The 'Grey Man' series is hard to classify.  It's a cross between a modern Western, an adventure story, a whodunnit and a crime novel.  Jim describes the new book like this.

When Texas Deputy Sheriff John Cronin thwarts the Cartel’s plan to get paid to smuggle Muslims across the border, he becomes the target of the Cartel once again. One try fails, but the cartel isn’t about to give up. With his granddaughter, Jesse, still recovering from her last run-in with the Cartel and now far away with her Marine husband on a military base, Cronin only has to worry about the innocents around him.
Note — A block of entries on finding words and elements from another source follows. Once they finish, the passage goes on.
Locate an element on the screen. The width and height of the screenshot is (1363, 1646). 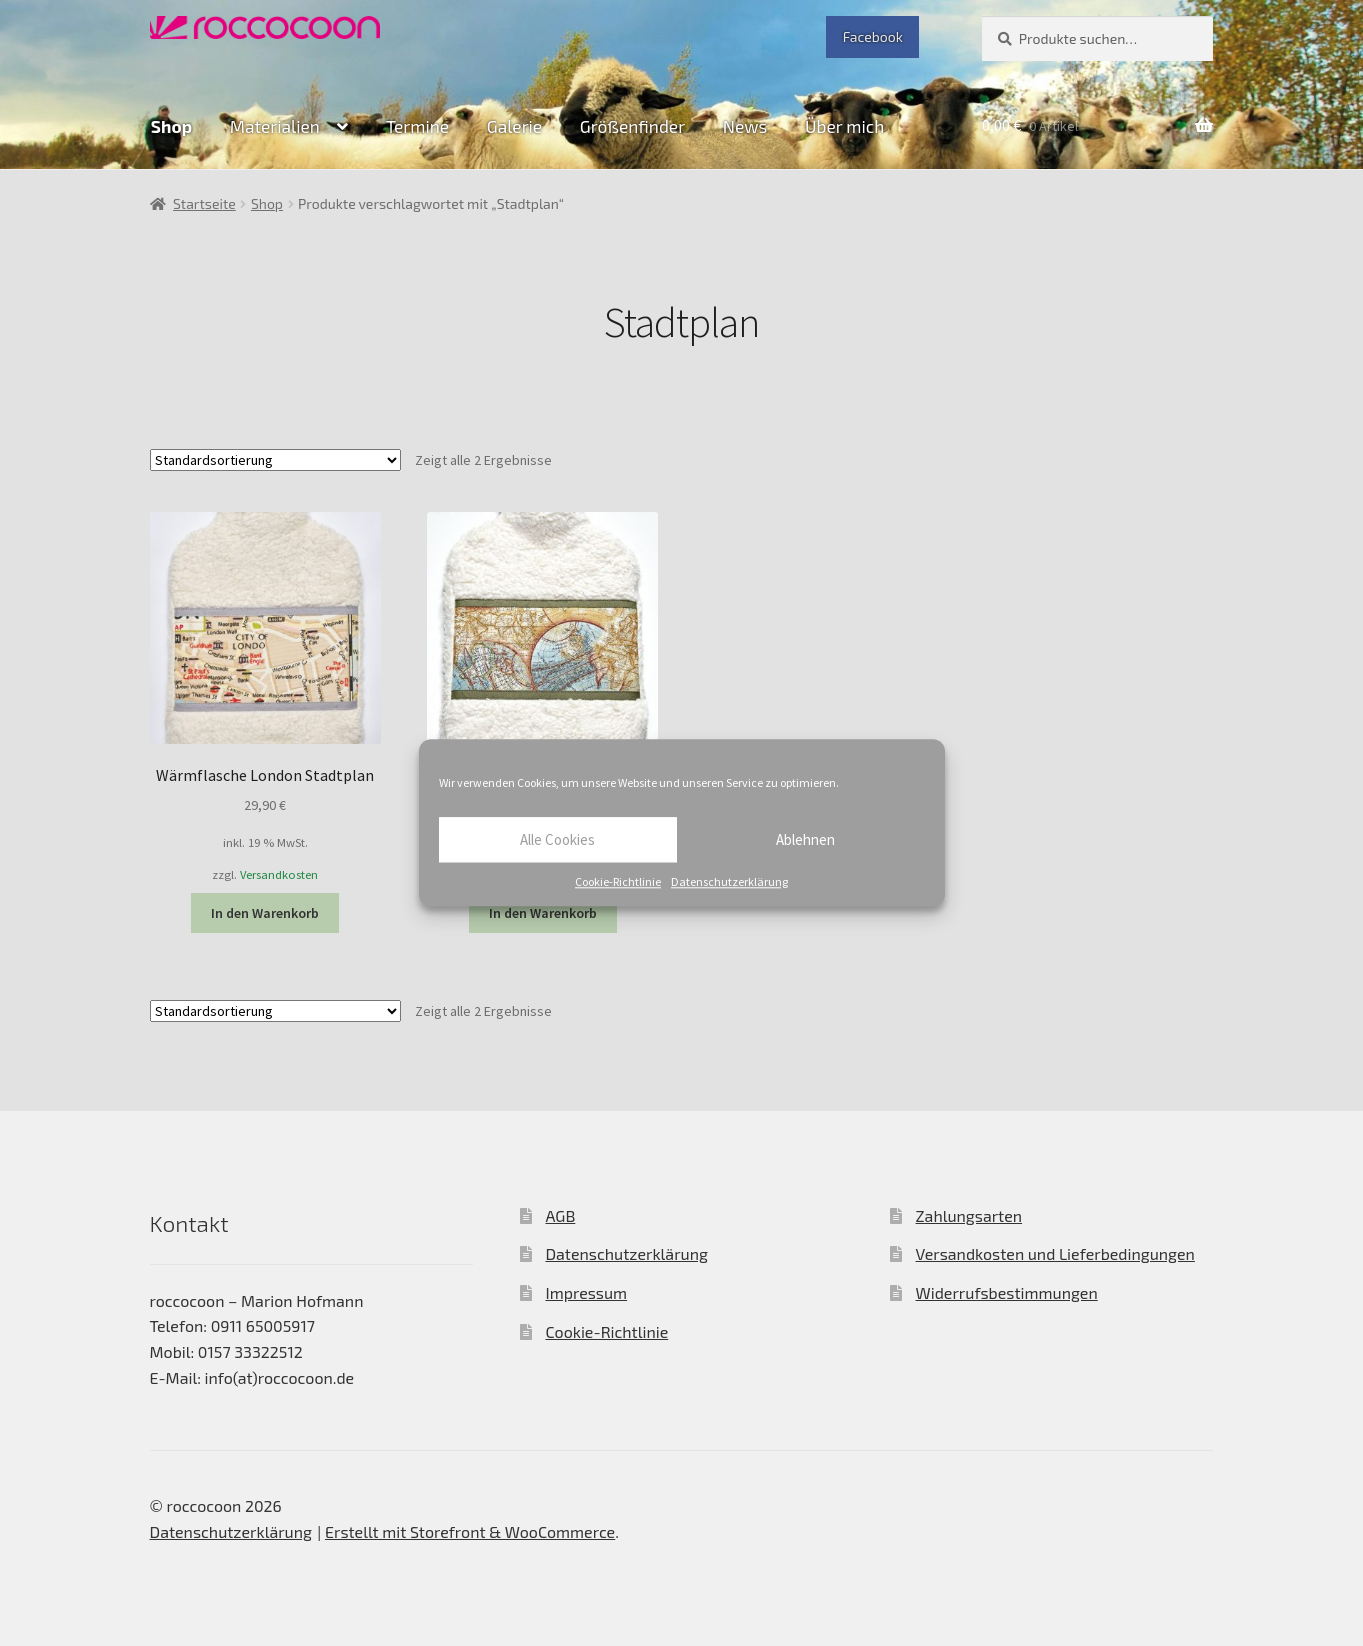
Erstellt mit Storefront & WooCommerce is located at coordinates (470, 1531).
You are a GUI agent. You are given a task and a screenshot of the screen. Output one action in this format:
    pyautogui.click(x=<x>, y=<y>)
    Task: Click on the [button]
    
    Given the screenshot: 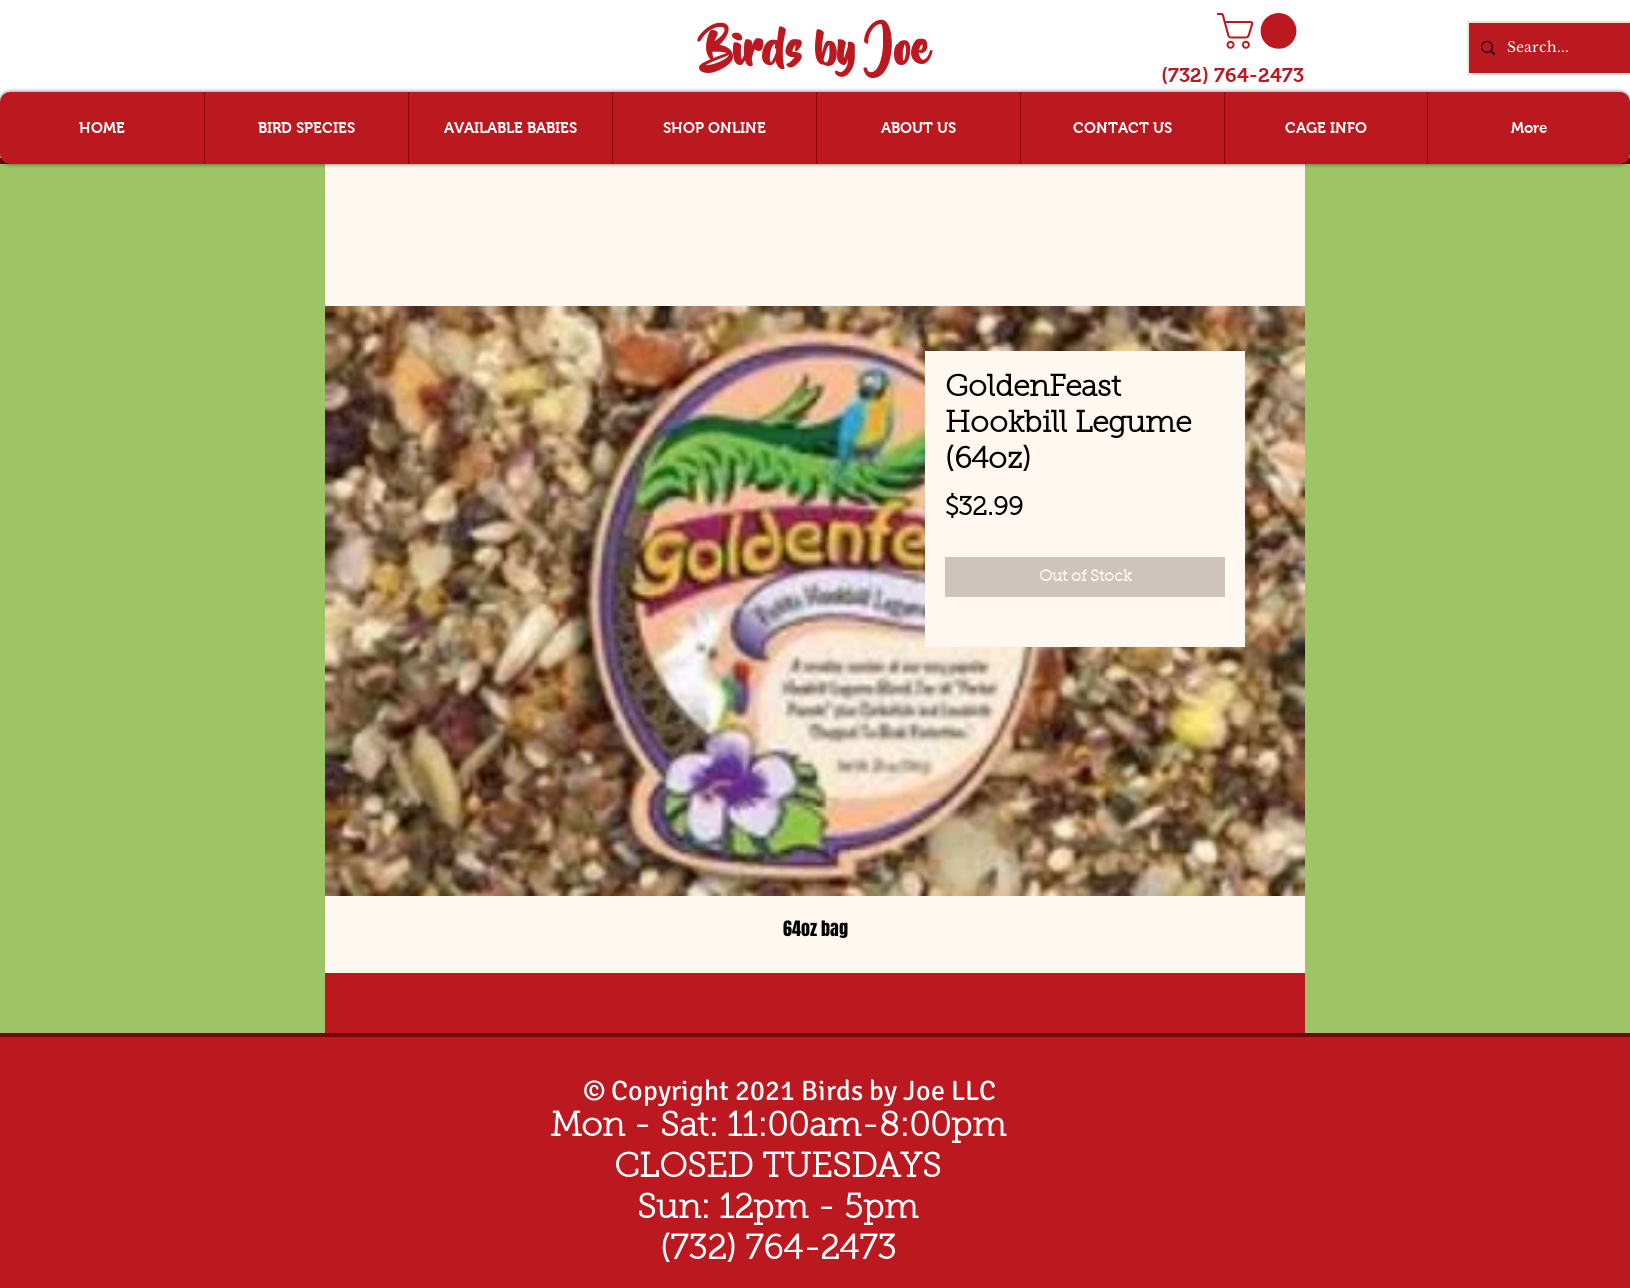 What is the action you would take?
    pyautogui.click(x=1261, y=31)
    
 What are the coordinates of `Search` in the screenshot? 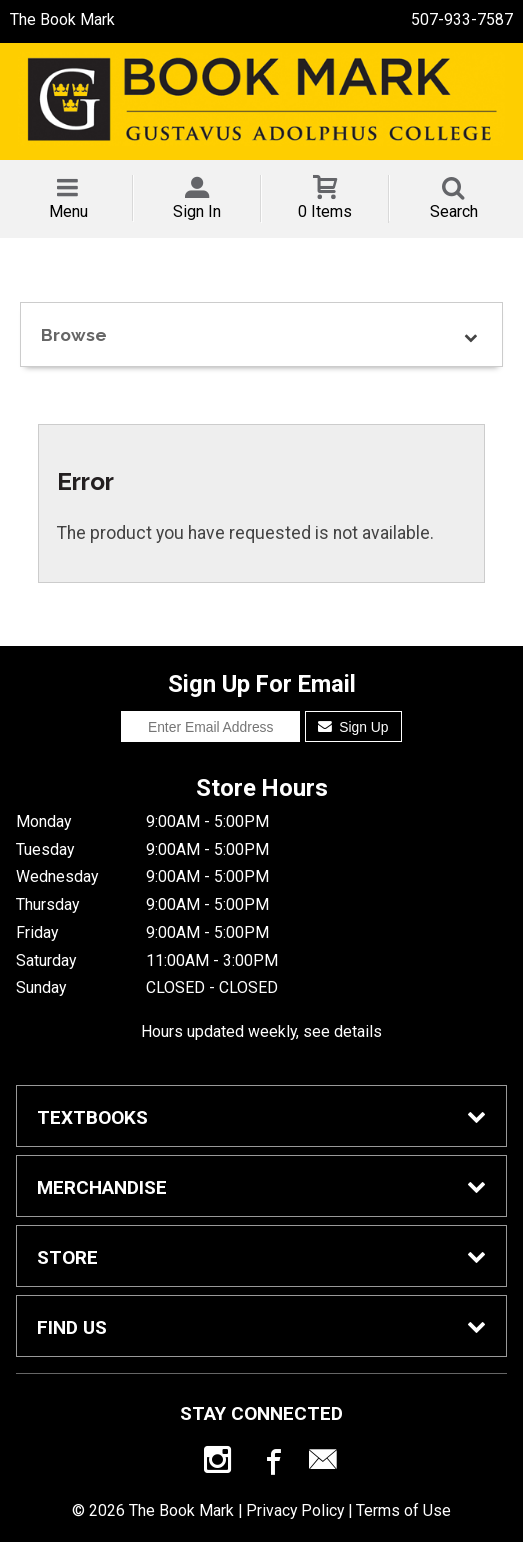 It's located at (454, 211).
One way or another, this old school law man plans to end this cat and mouse game for good. But, this time, the Cartel is playing for keeps; ending this war might just cost the old man his life.

Either way Cronin plans to go out on his feet, fighting tooth and nail.

Jim has a unique writing style and 'voice', very different from any other author I've read.  He's a born raconteur, and that comes across very strongly in the way he writes.  Miss D. and I had the privilege (and pleasure) of being able to read a beta version of his latest book, and we both thoroughly enjoyed it.  We've already bought the final, published edition.  It's available as an e-book or paper edition - the two listings will be combined on Amazon.com within a day or two.

Highly recommended reading.  Jim, the steak and beers are on us at Libertycon!